The decision to build an expensive funicular (for which the town is still paying) was taken in the light of the up-coming 1992 Albertville Olympics (remember Torville and Dean?), for which Arc 2000 hosted the Speed Skiing event, the 'KL'. (Much of the valley's infrastructure was improved then, including the upgrading of the railway to take TGVs and the express dual-carriageway road from Albertville to Moutiers.)

Building the bridge over the Isere
Unusually for a funicular railway of such length (2.9 km) there are no tunnels.The Grande Motte funicular at Tignes was built at the same time and for the same reason, but entirely in a tunnel. Various geological problems caused delays, and it missed the Olympics completely, opening eventually in 1993.

The 'Arc-en-Ciel' uses a simple, prefabricated structure made in sections in a factory rather then on-site in a potentially hostile climate. Once the earthworks were done, it was all bolted together easily and quickly.  The two 'rames' each hold 276 people and the 7 minute journey was a great deal faster and more comfortable then either of the previous uplift systems.

View from the cab
We all got a bit excited a couple of years ago when the SMA (now called ADS, who franchise the funicular from the town, who own it) announced they were going to re-furbish the carriages. However, all this resulted in was some rather flat-footed graphics on the outside, a change of name to the dull 'Les Arcs Express' and absolutely nothing on the inside, which continue to look tatty and un-loved.

It'a shame that this, and the appalling Elephant-and-Castle type walkway linking it the railway station are the first impressions  many visitors have of Les Arcs.  The location of the bottom terminus at the wrong end of the station and miles from the town centre is  for me one of the "5 Great Planning Mistakes of Les Arcs" - surely another 500m of track wouldn't have broken the bank back then in the prosperous 1980s?

However, lets be thankful that that the people of Bourg had the courage and vision to build such an efficient,  reliable (never been stopped by snow or bad weather), safe (there has never been an accident) link. Just think of the amount of  Co2 and pollution saved over 25 years of car-less transport. If only we could persuade them to simplify and extend the timetable into the evenings, perhaps run it every 15 minutes rather than 20, and splash out on a coat of paint and some new flooring for the inside.....
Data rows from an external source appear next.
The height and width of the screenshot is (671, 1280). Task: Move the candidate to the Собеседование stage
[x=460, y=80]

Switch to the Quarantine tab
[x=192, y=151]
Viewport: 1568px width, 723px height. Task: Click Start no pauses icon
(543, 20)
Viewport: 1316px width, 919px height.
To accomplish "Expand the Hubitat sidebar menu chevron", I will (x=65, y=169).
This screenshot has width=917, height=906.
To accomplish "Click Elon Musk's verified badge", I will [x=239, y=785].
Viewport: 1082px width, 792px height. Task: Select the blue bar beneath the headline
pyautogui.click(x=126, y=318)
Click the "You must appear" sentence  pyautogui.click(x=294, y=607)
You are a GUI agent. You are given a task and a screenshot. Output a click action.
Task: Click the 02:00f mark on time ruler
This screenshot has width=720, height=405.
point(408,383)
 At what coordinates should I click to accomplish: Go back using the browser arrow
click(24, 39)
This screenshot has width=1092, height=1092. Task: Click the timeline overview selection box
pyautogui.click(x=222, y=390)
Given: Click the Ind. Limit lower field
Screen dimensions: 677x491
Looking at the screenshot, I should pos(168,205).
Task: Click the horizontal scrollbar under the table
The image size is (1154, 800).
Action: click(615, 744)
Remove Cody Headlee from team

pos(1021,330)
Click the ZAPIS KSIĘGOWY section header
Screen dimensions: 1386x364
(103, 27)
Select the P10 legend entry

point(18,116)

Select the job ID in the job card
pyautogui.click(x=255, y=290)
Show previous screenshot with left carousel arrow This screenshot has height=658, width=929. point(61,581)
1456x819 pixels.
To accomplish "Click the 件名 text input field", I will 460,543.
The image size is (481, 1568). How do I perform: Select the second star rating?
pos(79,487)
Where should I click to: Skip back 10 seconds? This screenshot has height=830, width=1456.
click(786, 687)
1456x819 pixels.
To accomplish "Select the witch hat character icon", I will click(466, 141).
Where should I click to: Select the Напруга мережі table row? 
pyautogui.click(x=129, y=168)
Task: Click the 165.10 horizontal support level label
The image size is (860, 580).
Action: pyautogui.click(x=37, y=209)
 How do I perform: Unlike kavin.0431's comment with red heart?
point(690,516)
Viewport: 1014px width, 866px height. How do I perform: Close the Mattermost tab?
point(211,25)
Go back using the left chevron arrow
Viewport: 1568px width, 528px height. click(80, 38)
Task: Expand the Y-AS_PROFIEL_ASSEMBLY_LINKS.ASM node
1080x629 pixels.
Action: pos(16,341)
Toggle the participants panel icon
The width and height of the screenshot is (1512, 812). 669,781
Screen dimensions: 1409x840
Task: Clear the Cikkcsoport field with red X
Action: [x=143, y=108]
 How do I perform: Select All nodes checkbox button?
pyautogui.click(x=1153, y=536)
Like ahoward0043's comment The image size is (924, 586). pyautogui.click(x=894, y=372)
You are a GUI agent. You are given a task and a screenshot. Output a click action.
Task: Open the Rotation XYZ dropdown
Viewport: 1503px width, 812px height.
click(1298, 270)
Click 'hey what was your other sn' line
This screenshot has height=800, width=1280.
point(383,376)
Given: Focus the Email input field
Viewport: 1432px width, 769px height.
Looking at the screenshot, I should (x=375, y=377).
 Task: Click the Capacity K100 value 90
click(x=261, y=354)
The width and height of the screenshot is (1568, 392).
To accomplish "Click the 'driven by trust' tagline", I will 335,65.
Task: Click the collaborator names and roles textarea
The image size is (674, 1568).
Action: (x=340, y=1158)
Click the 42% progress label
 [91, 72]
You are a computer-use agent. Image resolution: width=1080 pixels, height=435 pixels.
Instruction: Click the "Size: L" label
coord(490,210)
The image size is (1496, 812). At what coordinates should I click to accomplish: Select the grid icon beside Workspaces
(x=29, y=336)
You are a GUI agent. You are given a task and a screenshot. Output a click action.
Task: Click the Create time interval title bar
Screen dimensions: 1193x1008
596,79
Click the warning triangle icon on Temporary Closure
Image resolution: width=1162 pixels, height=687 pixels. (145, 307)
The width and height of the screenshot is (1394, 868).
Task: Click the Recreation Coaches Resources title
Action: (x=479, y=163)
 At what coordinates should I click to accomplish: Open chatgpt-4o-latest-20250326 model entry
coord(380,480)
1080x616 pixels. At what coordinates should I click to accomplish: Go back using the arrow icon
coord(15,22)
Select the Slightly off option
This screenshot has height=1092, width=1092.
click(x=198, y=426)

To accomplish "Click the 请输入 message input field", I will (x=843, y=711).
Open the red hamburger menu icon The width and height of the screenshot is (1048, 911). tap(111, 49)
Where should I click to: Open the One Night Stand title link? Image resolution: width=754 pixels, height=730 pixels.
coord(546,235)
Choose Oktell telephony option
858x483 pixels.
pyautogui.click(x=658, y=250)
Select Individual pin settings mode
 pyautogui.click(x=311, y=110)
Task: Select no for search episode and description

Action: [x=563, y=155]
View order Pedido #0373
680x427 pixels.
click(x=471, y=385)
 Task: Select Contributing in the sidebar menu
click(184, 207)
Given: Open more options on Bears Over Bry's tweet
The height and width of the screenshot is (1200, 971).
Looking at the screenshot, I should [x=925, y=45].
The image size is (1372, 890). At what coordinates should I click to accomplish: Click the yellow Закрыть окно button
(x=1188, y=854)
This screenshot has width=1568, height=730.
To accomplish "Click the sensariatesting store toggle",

You can even get a hand-made Funi 'custom beanie' hat as a souvenir, made by some enterprising British girls and their grannies. Worn compulsorily by cool Coolbus drivers, and ideal for keeping warm while you have to wait 40 minutes for the next one to Les Granges....


  1. Excellent reading thanks.

    I am intrigued "5 Great Planning Mistakes of Les Arcs"

    I know you mentioned Transarc in 1800, what are the other 3?

  2. I very much enjoyed reading about the funicular at Les Arcs, especially as I was there in Feb 1990 and lucky enough to get a ride on the inaugral journey from BSM to LA non stop. I say lucky, as aboard were the Mayors of Les Arcs, BSM, Albertville and Bromley. On the subject of first and last journey's, I'm sure some of your snow sure readers would be interested to see that the Metropolitan Line A60 stock has been withdrawn. This link to a popular video site, documents the item on BBC local news channel. A most sad day I'm sure you'll agree...

  3. Great memories of the cable car 1982-1983 - but the train is great!